__HOW TO COMPLETE THIS TASK__: Reproduce word for word the lines from the beginning of the entries to the line with "This screenshot has height=872, width=800.", both included, but none of the pictures.

(Dataset records)

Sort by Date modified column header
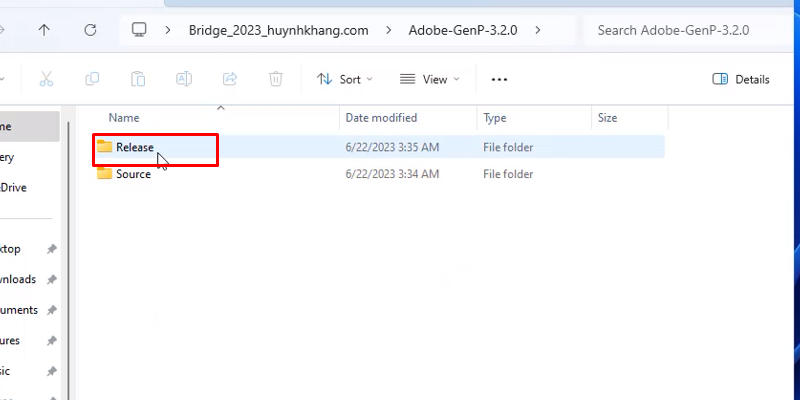The width and height of the screenshot is (800, 400). tap(381, 118)
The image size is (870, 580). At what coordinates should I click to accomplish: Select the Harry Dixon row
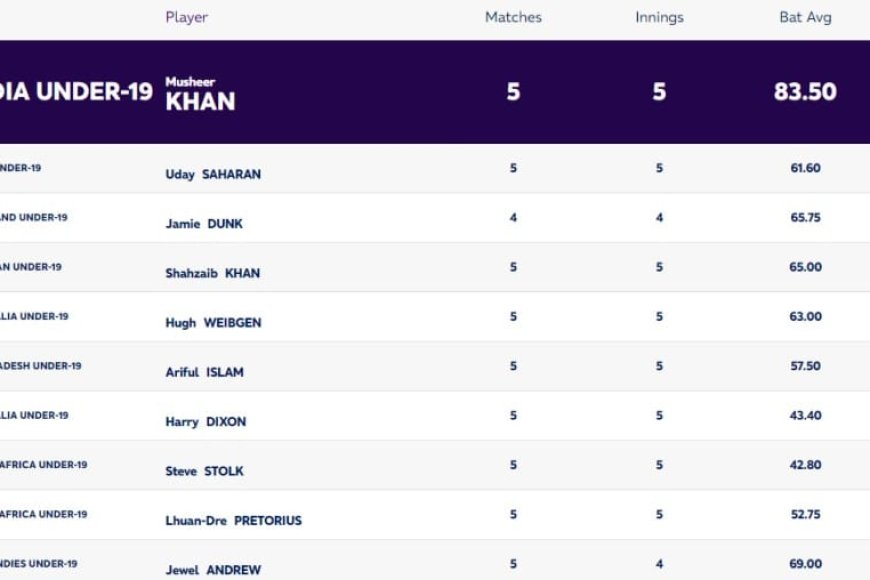click(x=435, y=416)
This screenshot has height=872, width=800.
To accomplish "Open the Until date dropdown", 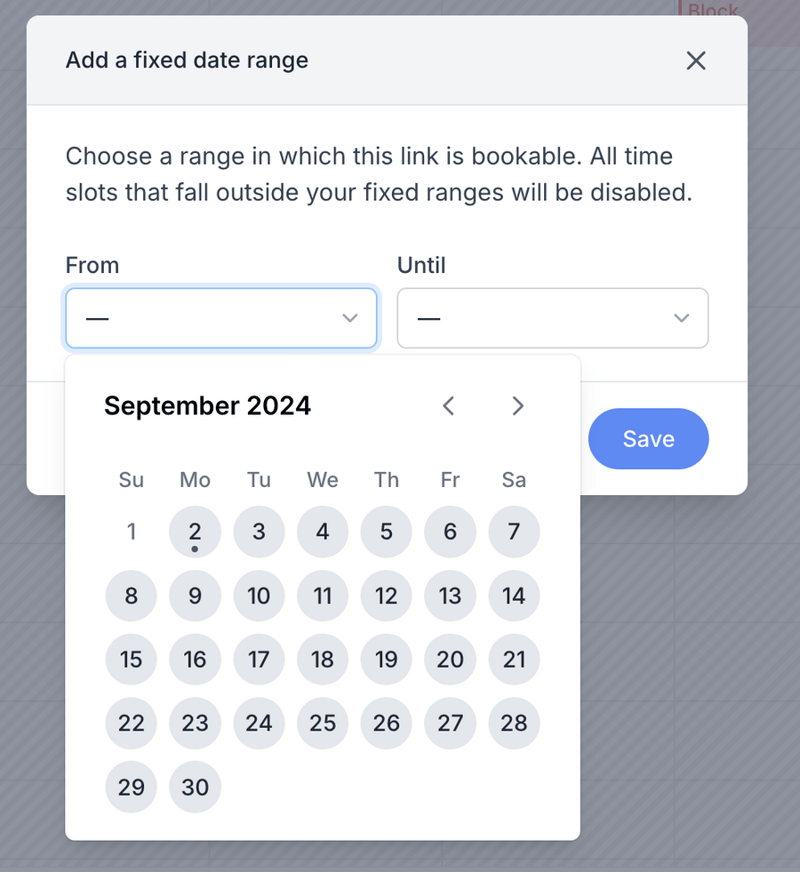I will (552, 317).
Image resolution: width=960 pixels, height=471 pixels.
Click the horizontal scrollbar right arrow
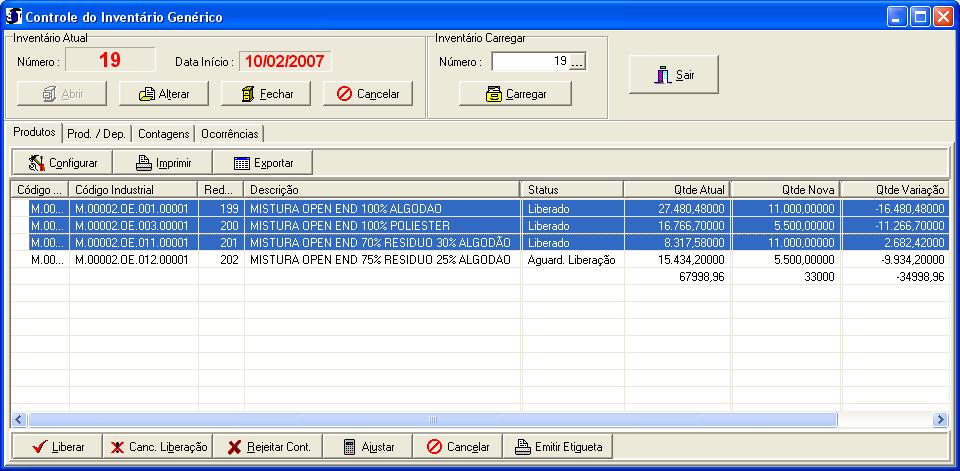[939, 420]
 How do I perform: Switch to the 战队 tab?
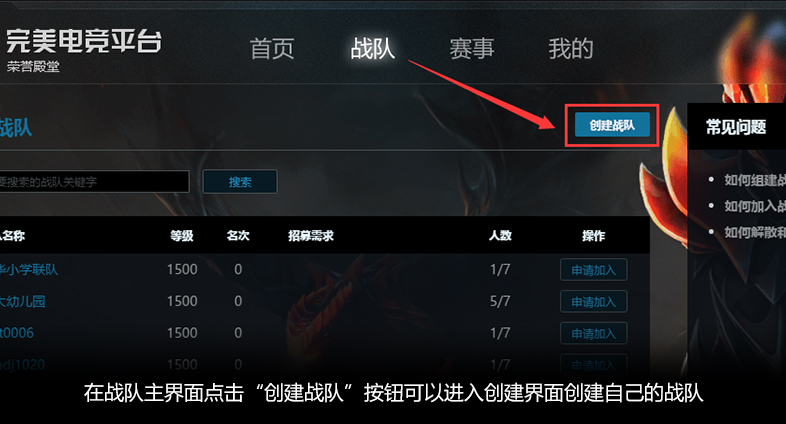pos(372,49)
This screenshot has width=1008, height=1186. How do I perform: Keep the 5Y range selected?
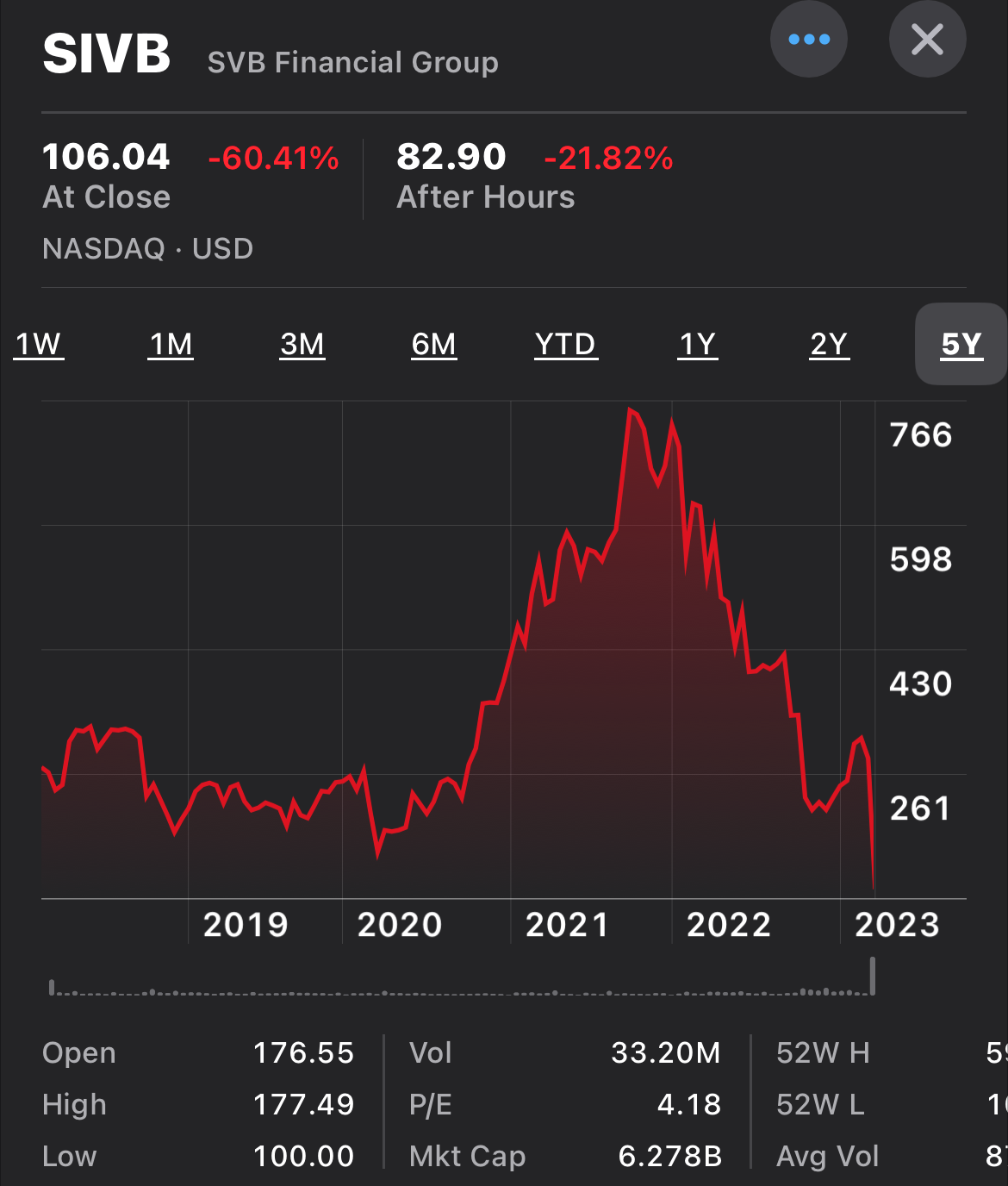click(959, 343)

__WRITTEN SOLUTION__:
Sort by Date modified column header
The width and height of the screenshot is (800, 400). tap(381, 118)
The image size is (870, 580). At what coordinates should I click to accomplish: Select the Harry Dixon row
click(x=435, y=416)
This screenshot has height=872, width=800.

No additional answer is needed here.